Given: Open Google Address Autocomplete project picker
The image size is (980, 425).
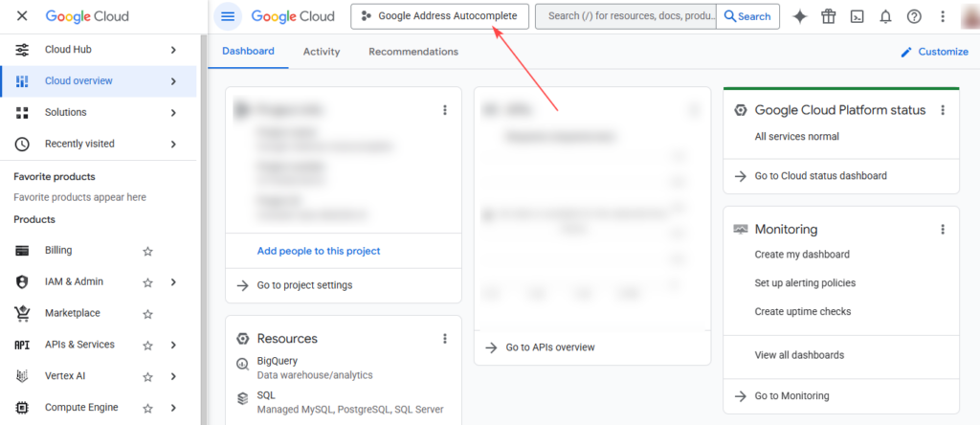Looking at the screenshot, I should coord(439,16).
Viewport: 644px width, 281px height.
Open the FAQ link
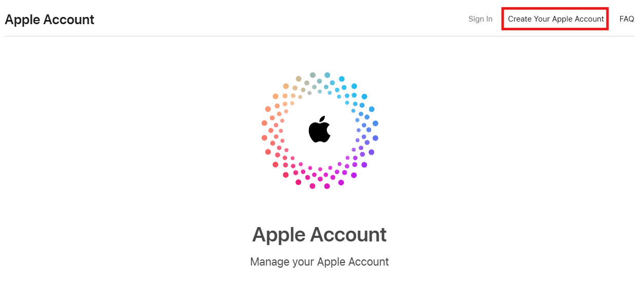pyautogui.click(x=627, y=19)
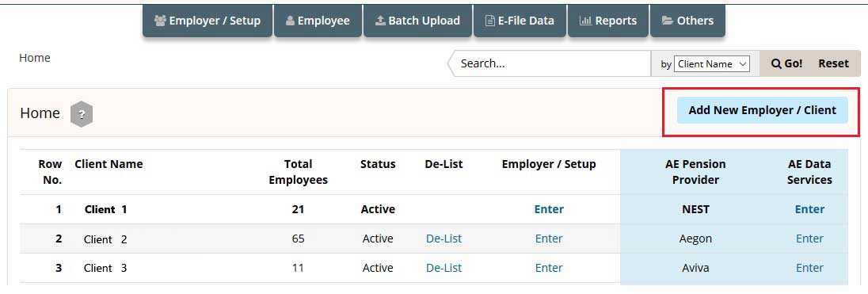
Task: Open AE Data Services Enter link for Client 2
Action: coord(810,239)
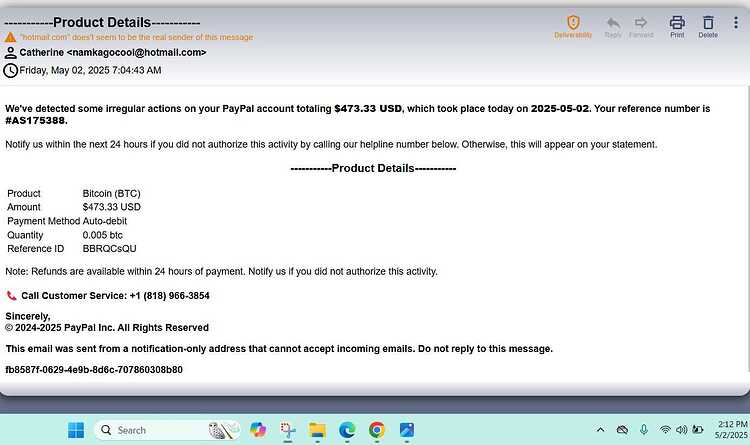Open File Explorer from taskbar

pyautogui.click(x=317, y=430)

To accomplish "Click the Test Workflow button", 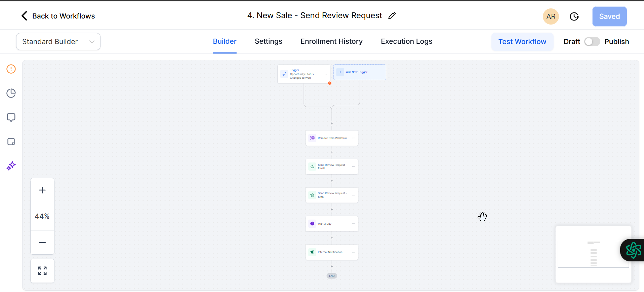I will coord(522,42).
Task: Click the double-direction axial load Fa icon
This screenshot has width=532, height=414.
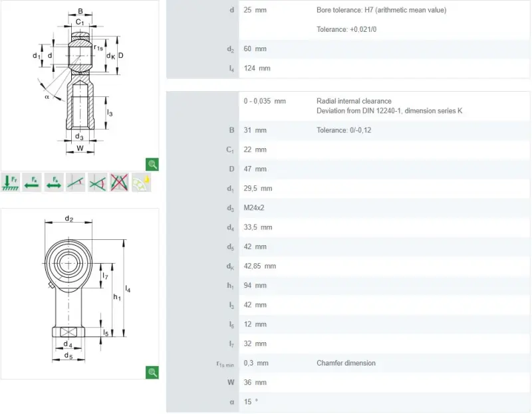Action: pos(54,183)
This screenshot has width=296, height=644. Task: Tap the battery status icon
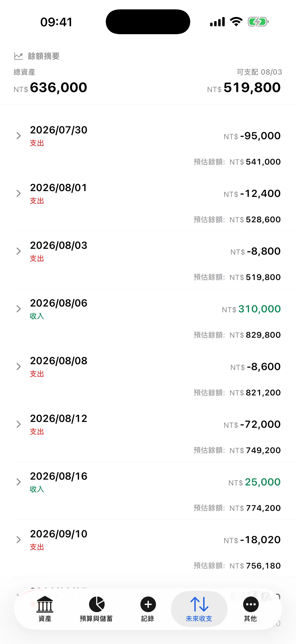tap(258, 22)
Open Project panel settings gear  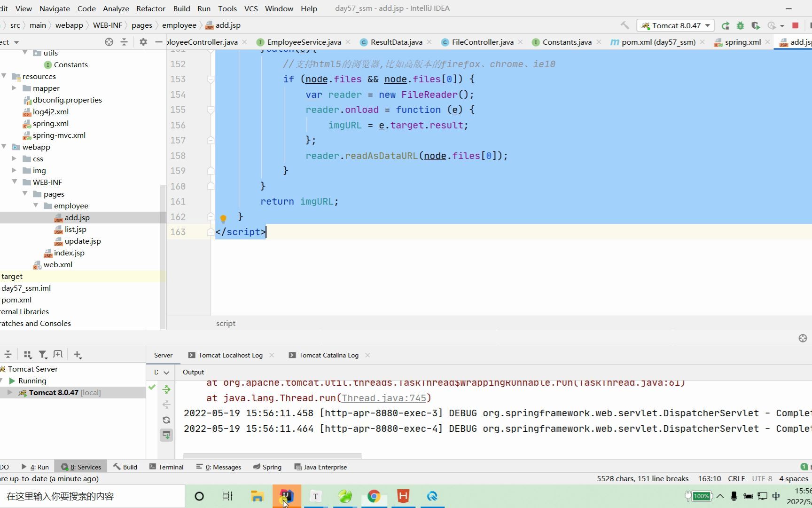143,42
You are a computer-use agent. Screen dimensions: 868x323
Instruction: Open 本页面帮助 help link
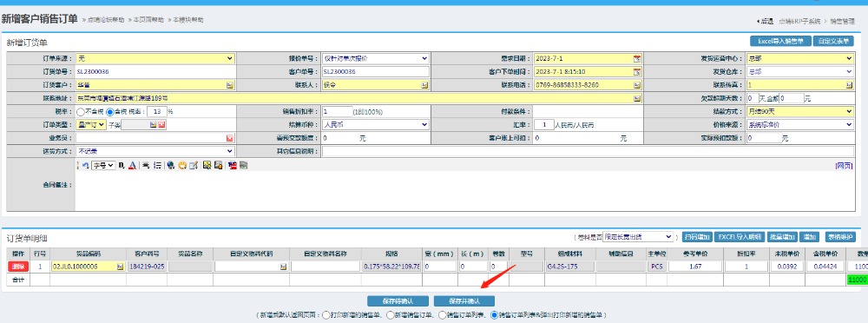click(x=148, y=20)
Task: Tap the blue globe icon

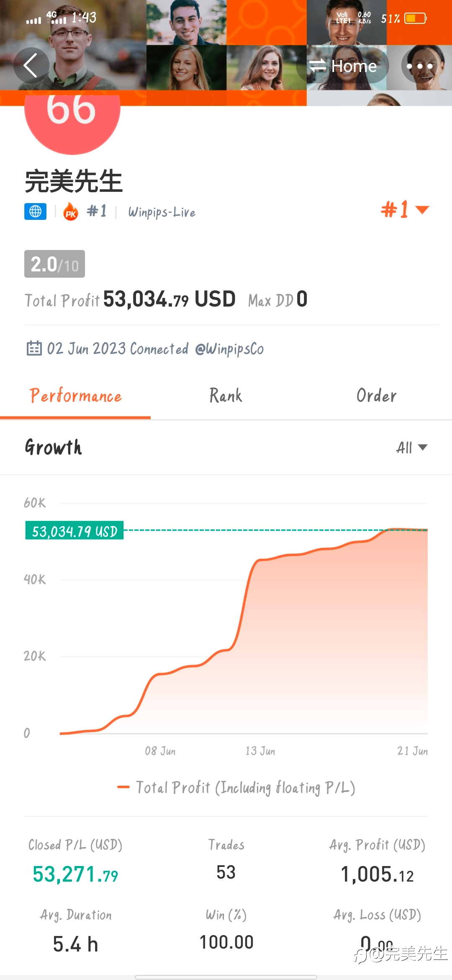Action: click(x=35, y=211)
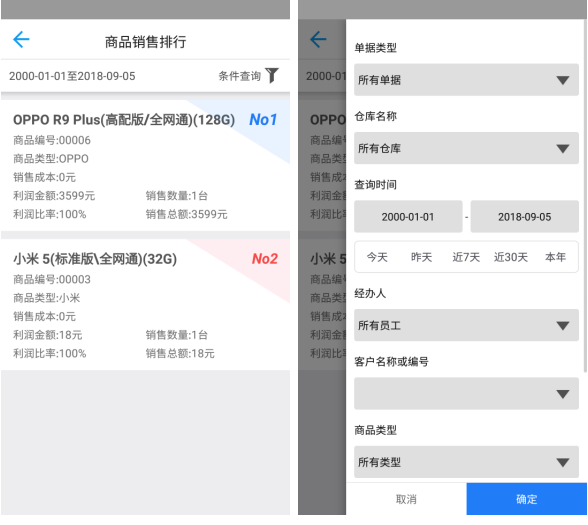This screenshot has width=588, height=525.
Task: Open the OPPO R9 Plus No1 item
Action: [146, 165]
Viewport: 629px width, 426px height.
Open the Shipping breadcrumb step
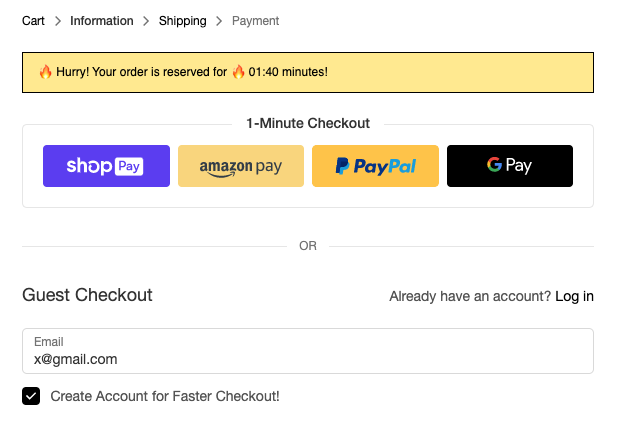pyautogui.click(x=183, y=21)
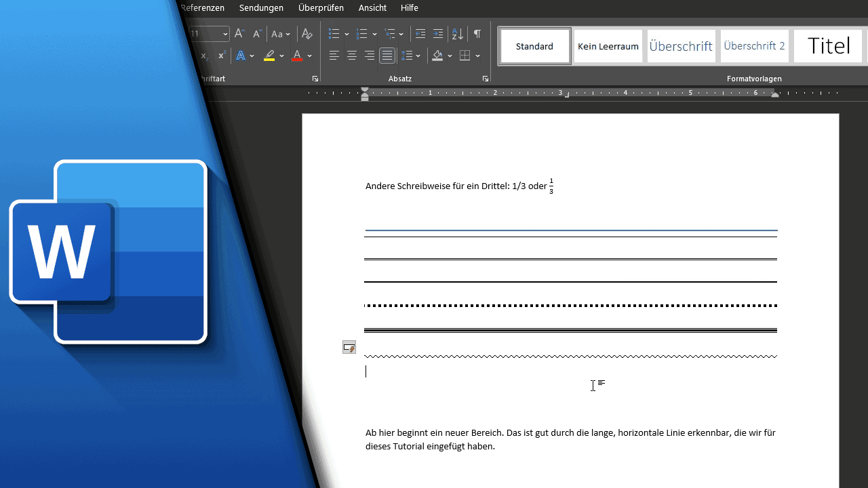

* **THE TASK**:
Pull every line containing the word "Viewport" out of the material.

* **RESULT FOR THIS TASK**:
Viewport: 644px width, 281px height.
Viewport: 629px width, 426px height.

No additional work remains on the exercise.